演習問題:
a) 星マスクを使った画像処理についての本文抜粋では、StarPlotterで明るい恒星を何個マスクしましたか。
b) 星マスクを使った画像処理についての本文抜粋を、最後の文の後から書き継いでください。

これはBorgの新型レデューサ7878を使った画像を再処理したものです。以前の処理では明るい恒星のゴーストがかなり気になる画像です。 

StarPlotterで9千個の明るい恒星をマスクし、残りは従来の星マスクを使うハイブリットタイプの星マスクで、画像処理を行いました。ついでにゴースト処理用にStarPlotterでゴーストが気になる明るさの恒星40個程度のゴーストを含めた大きさのマスクを選択的に作り出して軽減処理をしています。新設したヒストグラムと「○○以下の星を表示しない」が有効です。
 色々問題があって、等倍をお見せできるような画像ではないのですが、こんな感じになります。

重星処理は完璧に行うことは出来そうにありませんが、それを回避した使い方を試みたことで、StarPlotterの自由度が高まった感じがします。imageJで作られるデータをExcel上でマージすることで微光星を含んだ恒星データを構築することも可能になりそうですし、データの中から必要なタイプの恒星のみのマスクを選択的に作り出して画像処理に使うことも容易になりました。

データ記録:
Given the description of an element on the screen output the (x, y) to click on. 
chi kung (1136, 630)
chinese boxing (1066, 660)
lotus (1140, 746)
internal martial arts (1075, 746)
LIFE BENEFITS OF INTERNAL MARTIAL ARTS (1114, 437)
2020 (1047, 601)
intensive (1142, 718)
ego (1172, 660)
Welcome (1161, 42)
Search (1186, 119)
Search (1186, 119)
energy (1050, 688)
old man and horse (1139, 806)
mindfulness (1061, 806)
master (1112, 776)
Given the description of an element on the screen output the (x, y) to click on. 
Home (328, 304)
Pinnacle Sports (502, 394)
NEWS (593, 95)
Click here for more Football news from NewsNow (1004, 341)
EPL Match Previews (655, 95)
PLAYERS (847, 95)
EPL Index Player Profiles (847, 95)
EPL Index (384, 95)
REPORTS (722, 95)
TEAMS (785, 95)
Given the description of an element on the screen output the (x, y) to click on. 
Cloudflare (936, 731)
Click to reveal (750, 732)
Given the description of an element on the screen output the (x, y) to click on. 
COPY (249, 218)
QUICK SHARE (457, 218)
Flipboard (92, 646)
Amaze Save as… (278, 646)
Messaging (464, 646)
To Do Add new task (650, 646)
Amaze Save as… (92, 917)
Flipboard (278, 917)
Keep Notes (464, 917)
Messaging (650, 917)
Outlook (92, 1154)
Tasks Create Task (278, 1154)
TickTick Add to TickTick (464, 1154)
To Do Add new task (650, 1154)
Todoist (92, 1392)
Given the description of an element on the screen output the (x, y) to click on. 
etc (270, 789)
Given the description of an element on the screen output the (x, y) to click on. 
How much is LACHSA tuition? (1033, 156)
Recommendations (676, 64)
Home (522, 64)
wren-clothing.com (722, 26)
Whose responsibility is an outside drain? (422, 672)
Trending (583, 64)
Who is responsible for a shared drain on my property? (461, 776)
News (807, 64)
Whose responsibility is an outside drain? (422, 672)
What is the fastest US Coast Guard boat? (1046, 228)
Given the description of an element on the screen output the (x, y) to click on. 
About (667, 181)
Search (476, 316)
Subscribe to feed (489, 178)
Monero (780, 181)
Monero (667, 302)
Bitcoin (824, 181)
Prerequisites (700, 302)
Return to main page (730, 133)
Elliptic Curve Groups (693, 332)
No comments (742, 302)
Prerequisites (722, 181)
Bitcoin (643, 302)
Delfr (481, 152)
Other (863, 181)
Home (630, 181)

解答:
a) 9千個です。

b)
   

 StarPlotter Ver.1.51の使い方

Ver.1.4とボタンの配置が異なります。描画するマスクの濃度を選択できるようになりました。
微光星の大きさを若干調整しました。
  ダウンロードはこちらから 

ダウンロードしたファイルを解凍すると、StarPlotterというフォルダーが現れます。その中にstarplotter.exeがありますのでクリックすれば起動するかも知れません。インストールの必要はありません。

windows7 32bit版では動きます。
   1,従来の星マスクを作製します。

これが作れない場合はStarPlotterを使う前に作れるようになりましょう。
(作り方については、業界ナンバー1サイト「星の牧場」や、C恒星マスク@星マスクの世界を参照)。
   2,星マスクのレベルを調整します。
 imageJで処理する画像は、フォトショップ上で二階調化して処理を行う事をお勧めします。

 @明るい星数千から1万個程度が、お互いにつながらない程度のレベルで二階調化します。暗い星は思い切って消してしTiff保存します。imageJで読み込んだらImage>type>8bitで、必ず8bit化します。

 AimageJを開いて分析する画像を開きます。8ビットであることを確認します。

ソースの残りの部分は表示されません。